The Best Anti-Aging Food Your Skin Needs

Aging is a natural process everybody goes through, but there are ways to slow down the process and age gracefully. The good news is that it's easier than you would think. While there may not be a "fountain of youth," you can treat yourself to a "platter of youth" by eating food that could have anti-aging effects. To begin, you should avoid eating food that is high in sugars. According to The Journal of Clinical and Aesthetic Dermatology, sugar can lead to the loss of skin elasticity and saggy skin, as it can affect the structure of collagen and elastic fibers in the skin. 

Specifically, sugar can cause glycation, in which the sugar sticks to the proteins in your body's cells and produces advanced glycation end products (AGEs) (via Elle). AGEs can literally age your skin by stiffening the collagen and elastin fibers, which leads to wrinkles. The way you cook your food can also lead to an increase of AGEs — things like grilling, frying, or roasting. On the flip side, there are several herbs and spices that can block the production of AGEs like oregano, cinnamon, cloves, ginger, and garlic (via The Journal of Clinical and Aesthetic Dermatology). Certain fruits and vegetables, which contain lipoic acid, can also have the same effect.

Eating good carbs and fats can help prevent wrinkles

Avoiding sugar is critical, but that doesn't mean all carbohydrates are bad.

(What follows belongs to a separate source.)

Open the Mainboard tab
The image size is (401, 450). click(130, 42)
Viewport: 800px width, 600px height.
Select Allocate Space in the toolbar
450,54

The key is to eat low-glycemic carbohydrates, which won't cause a drastic increase in your blood sugar levels (per WebMD). Dermatologist Debra Jaliman told WebMD, "I recommend complex carbohydrates like oats because they're low-glycemic." Jaliman states that high-glycemic carbohydrates like white rice can cause acne and wrinkles. Oats also have a compound that prevents skin damage. Barley and brown rice are other great low-glycemic options. 

Avocado and olive oil are unsaturated fats, or "good fats" that are beneficial for your heart health, per Harvard School of Public Health. They also help your skin retain moisture and aid in absorbing vitamins (via WebMD). Avocados also contain vitamin A, which can help promote skin cell regeneration and leave a healthy fresh glow to the face, as well as carotenoids which protect your skin from sun damage. Chia and flax seeds have omega-3 fats, a type of unsaturated fat that has anti-inflammatory properties and can prevent the proliferation of skin cancer cells. (via Healthline and WebMD). 

Per WebMD, eggs and beans contain proteins that help boost collagen production. Another source of proteins you need to incorporate is (literally) nuts. Several types of nuts contain vitamin E, which is especially crucial for the skin. Vitamin E works to prevent UV damage and preserve moisture in the skin, per Healthline. A deficiency in vitamin E can even possibly result in dry, flaky skin (via NDTV).

Vitamins are vital for healthy, glowing skin

Vitamin C is one of the most popular skincare ingredients, as it helps reverse hyperpigmentation and produce collagen. Eating oranges and tomatoes are a great source of vitamin C and are high in water content, which helps hydrate the skin (via Healthline). Pomegranate seeds also contain vitamin C, antioxidants that prevent free radical damage, and punicalagins. Punicalagins are compounds that help retain the collagen in your skin. 

In addition to vitamin C, red bell peppers contain carotenoids, which are antioxidants that protect your skin from UV exposure and pollution. Blueberries contain an antioxidant named anthocyanin, as well as vitamins A and C. Anthocyanin prevents collagen loss, as well as damage from sun exposure and pollution. Beta-carotene is an antioxidant present in sweet potatoes that converts to vitamin A. Sweet potatoes also contain vitamins C and E, which make it the ultimate powerhouse for glowy, even, firm skin. 

Another powerhouse ingredient is watercress. This leafy green contains vitamins A and C, as well as antioxidants. Watercress improves the circulation of minerals to your body's cells, which in turn increases the oxygen levels in your skin, per Healthline. Watercress also kills off microorganisms within your skin. Speaking of leafy greens, spinach isn't just for Popeye-like strength (via Economic Times and Healthline). It can also help hydrate and oxygenate the skin and contains vitamins A, C, and K. Vitamin K can help reduce skin inflammation.